▶ _Source information_:
****

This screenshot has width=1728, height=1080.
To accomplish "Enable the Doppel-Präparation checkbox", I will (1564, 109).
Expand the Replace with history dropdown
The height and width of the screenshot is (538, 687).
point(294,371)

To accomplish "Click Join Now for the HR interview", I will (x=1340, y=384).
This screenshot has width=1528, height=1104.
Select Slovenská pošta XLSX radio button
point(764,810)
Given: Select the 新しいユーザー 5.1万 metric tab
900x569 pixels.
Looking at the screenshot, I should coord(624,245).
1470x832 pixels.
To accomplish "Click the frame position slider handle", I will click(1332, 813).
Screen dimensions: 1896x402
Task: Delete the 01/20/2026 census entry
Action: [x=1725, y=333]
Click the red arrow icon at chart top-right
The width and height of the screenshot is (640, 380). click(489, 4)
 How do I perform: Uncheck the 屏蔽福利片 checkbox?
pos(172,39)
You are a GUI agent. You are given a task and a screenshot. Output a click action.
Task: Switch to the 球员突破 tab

****

▶ _To do_: Retype the data. Keep every word as it stands.

▶ _Response for this exercise_:
This screenshot has width=1728, height=1080.
To accomplish "Enable the Doppel-Präparation checkbox", I will (1564, 109).
Expand the Replace with history dropdown
The height and width of the screenshot is (538, 687).
point(294,371)

To accomplish "Click Join Now for the HR interview", I will (x=1340, y=384).
This screenshot has width=1528, height=1104.
Select Slovenská pošta XLSX radio button
point(764,810)
Given: Select the 新しいユーザー 5.1万 metric tab
900x569 pixels.
Looking at the screenshot, I should coord(624,245).
1470x832 pixels.
To accomplish "Click the frame position slider handle", I will click(1332, 813).
Screen dimensions: 1896x402
Task: Delete the 01/20/2026 census entry
Action: [x=1725, y=333]
Click the red arrow icon at chart top-right
The width and height of the screenshot is (640, 380). click(489, 4)
 How do I perform: Uncheck the 屏蔽福利片 checkbox?
pos(172,39)
You are a GUI agent. You are given a task and a screenshot. Output a click action.
Task: Switch to the 球员突破 tab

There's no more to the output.